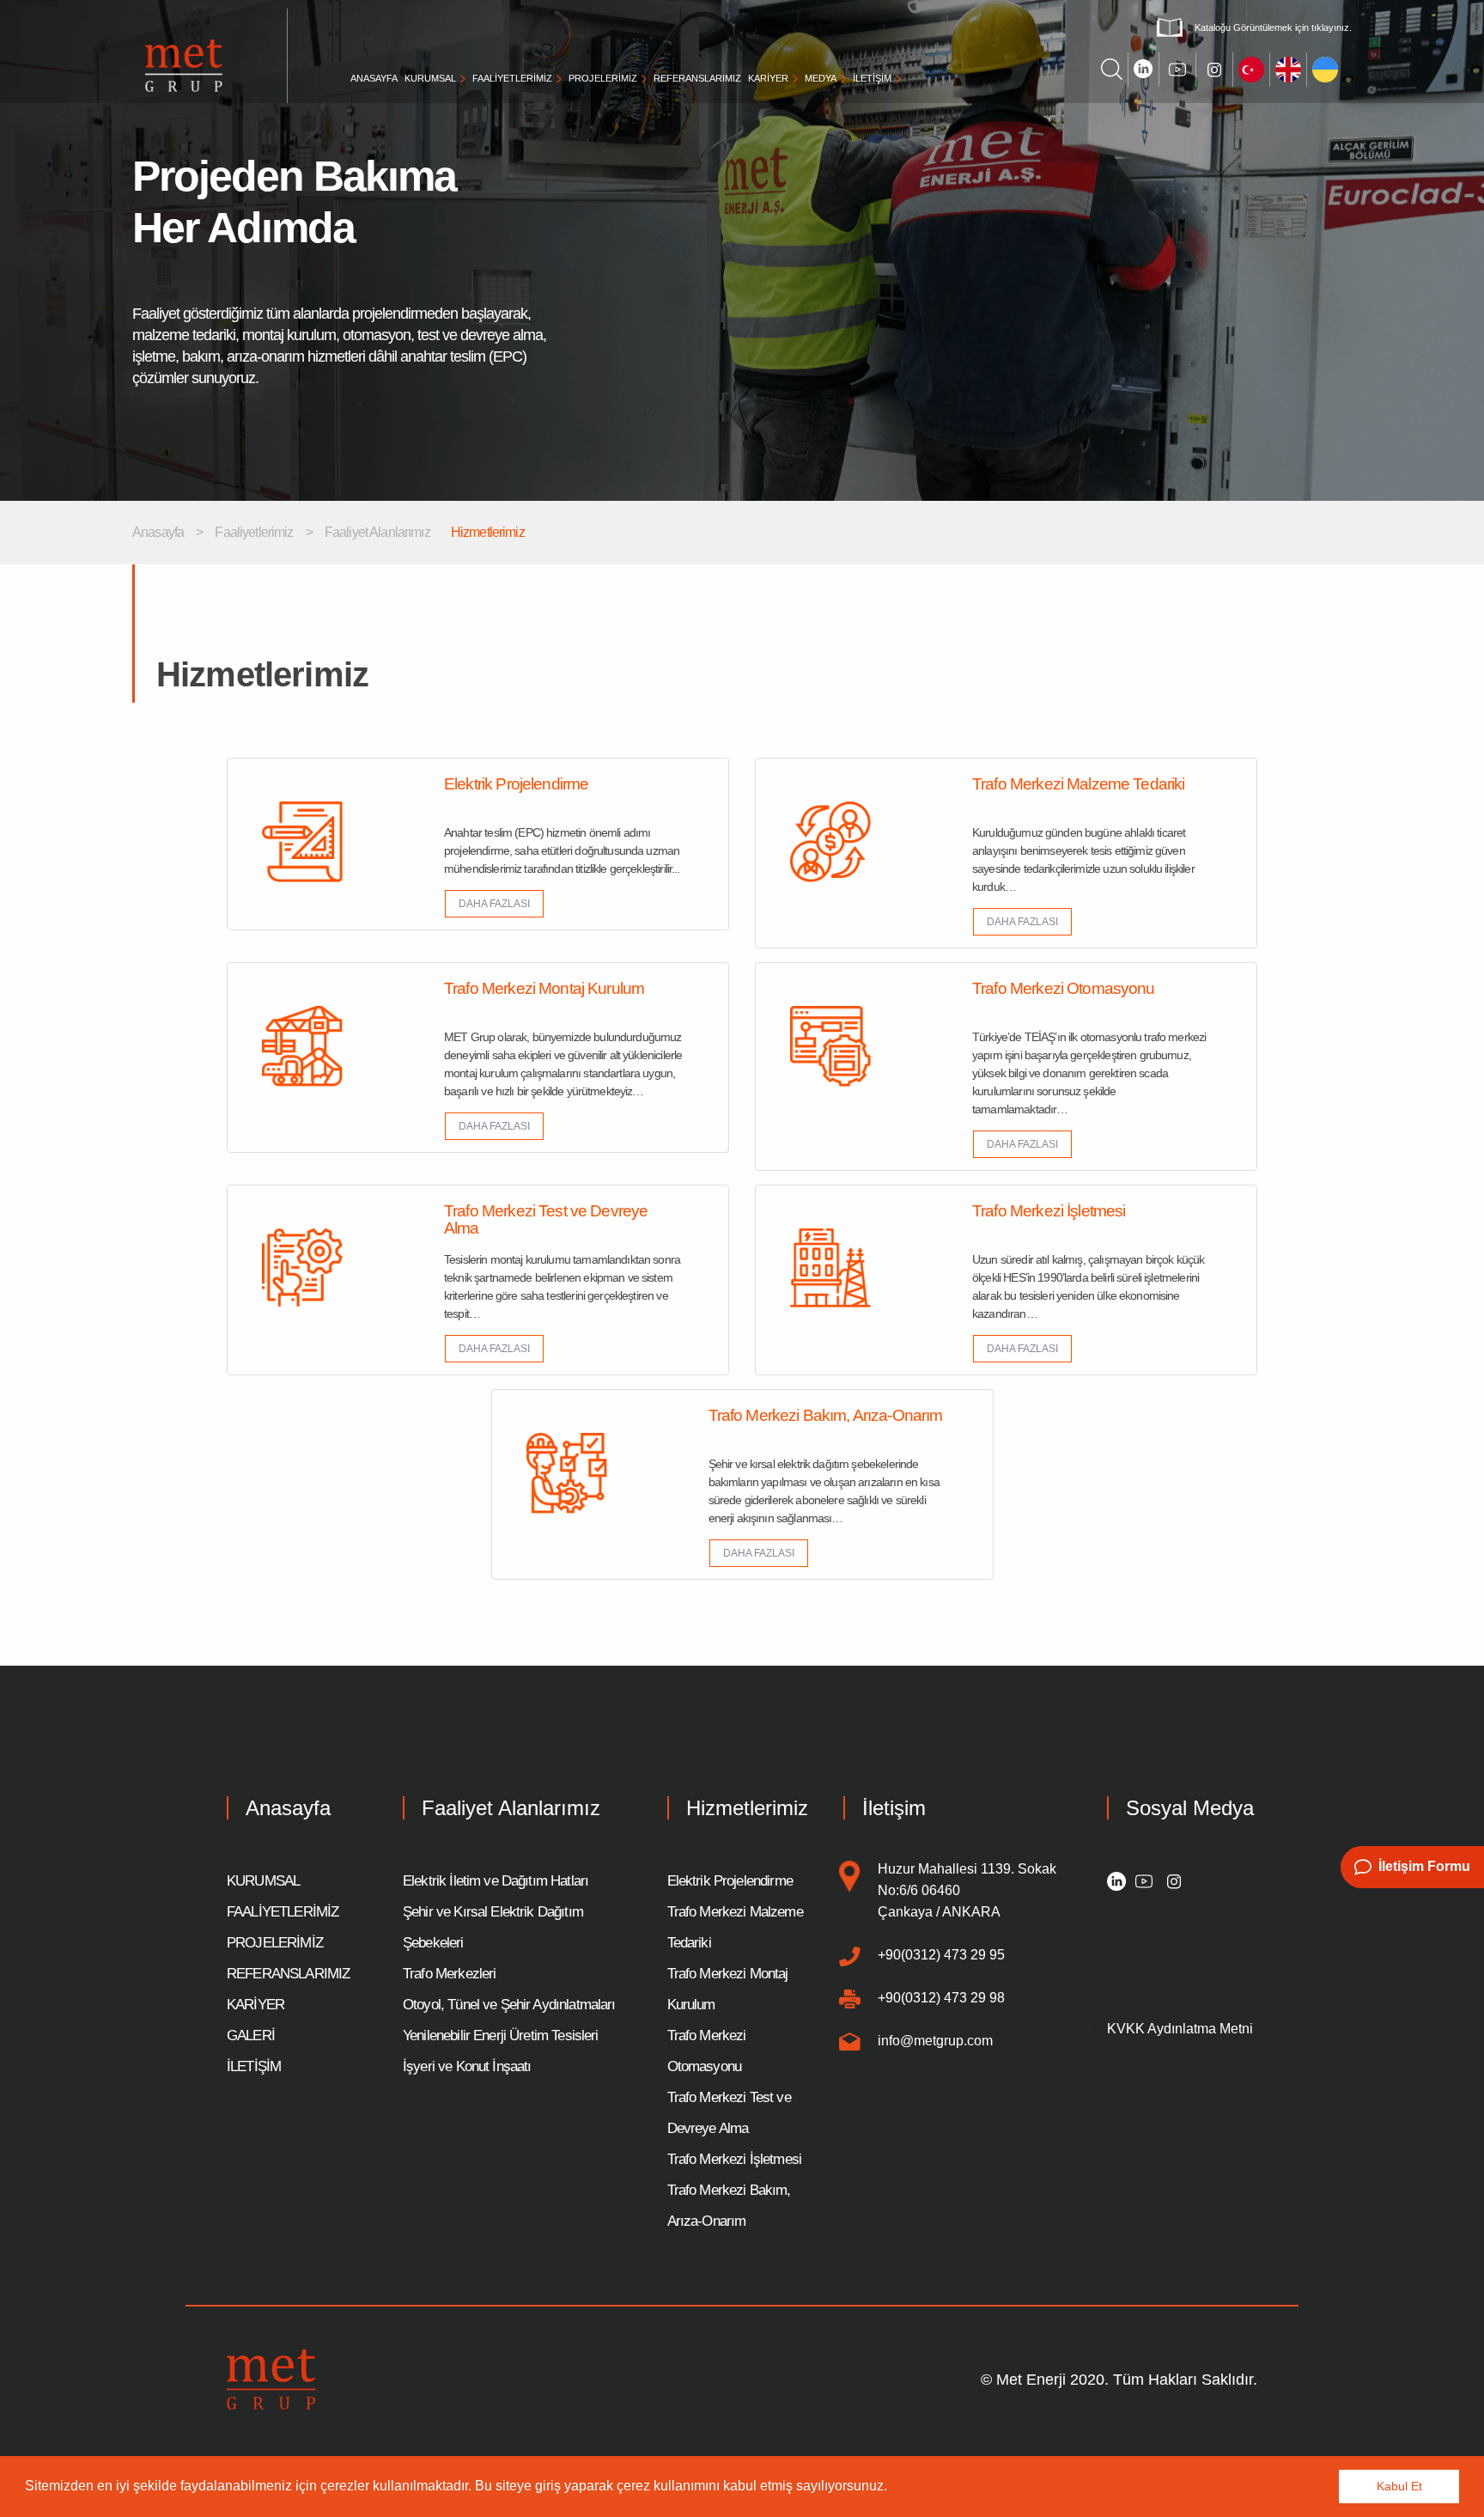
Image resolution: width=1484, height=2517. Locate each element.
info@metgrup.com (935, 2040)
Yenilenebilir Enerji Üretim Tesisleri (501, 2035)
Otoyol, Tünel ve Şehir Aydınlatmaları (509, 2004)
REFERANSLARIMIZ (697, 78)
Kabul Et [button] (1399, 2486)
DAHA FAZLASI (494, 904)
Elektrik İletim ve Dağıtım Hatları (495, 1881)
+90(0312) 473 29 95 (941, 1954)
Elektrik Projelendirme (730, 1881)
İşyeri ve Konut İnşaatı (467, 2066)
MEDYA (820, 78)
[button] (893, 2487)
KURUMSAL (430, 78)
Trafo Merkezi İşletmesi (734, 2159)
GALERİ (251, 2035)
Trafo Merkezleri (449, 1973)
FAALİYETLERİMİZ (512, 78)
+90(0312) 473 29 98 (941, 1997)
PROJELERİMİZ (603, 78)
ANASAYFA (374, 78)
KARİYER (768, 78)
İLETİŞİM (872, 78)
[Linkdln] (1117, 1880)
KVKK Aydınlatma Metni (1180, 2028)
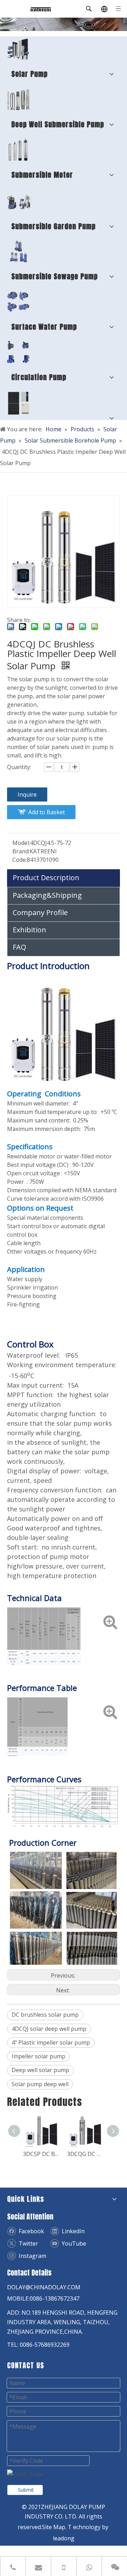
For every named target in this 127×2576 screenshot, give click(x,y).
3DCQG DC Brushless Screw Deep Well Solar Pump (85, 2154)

[EXERCISE DETAILS]:
In the records above, find the line containing "Kabul Et [button] (1399, 2486)". Reproduce it and every line after it through the last line, omitting pictures.

[TASK SOLUTION]:
Kabul Et [button] (1399, 2486)
DAHA FAZLASI (494, 904)
Elektrik İletim ve Dağıtım Hatları (495, 1881)
+90(0312) 473 29 95 (941, 1954)
Elektrik Projelendirme (730, 1881)
İşyeri ve Konut İnşaatı (467, 2066)
MEDYA (820, 78)
[button] (893, 2487)
KURUMSAL (430, 78)
Trafo Merkezi İşletmesi (734, 2159)
GALERİ (251, 2035)
Trafo Merkezleri (449, 1973)
FAALİYETLERİMİZ (512, 78)
+90(0312) 473 29 98 (941, 1997)
PROJELERİMİZ (603, 78)
ANASAYFA (374, 78)
KARİYER (768, 78)
İLETİŞİM (872, 78)
[Linkdln] (1117, 1880)
KVKK Aydınlatma Metni (1180, 2028)
For every named target in this 127×2576 screenshot, give click(x,y).
3DCQG DC Brushless Screw Deep Well Solar Pump (85, 2154)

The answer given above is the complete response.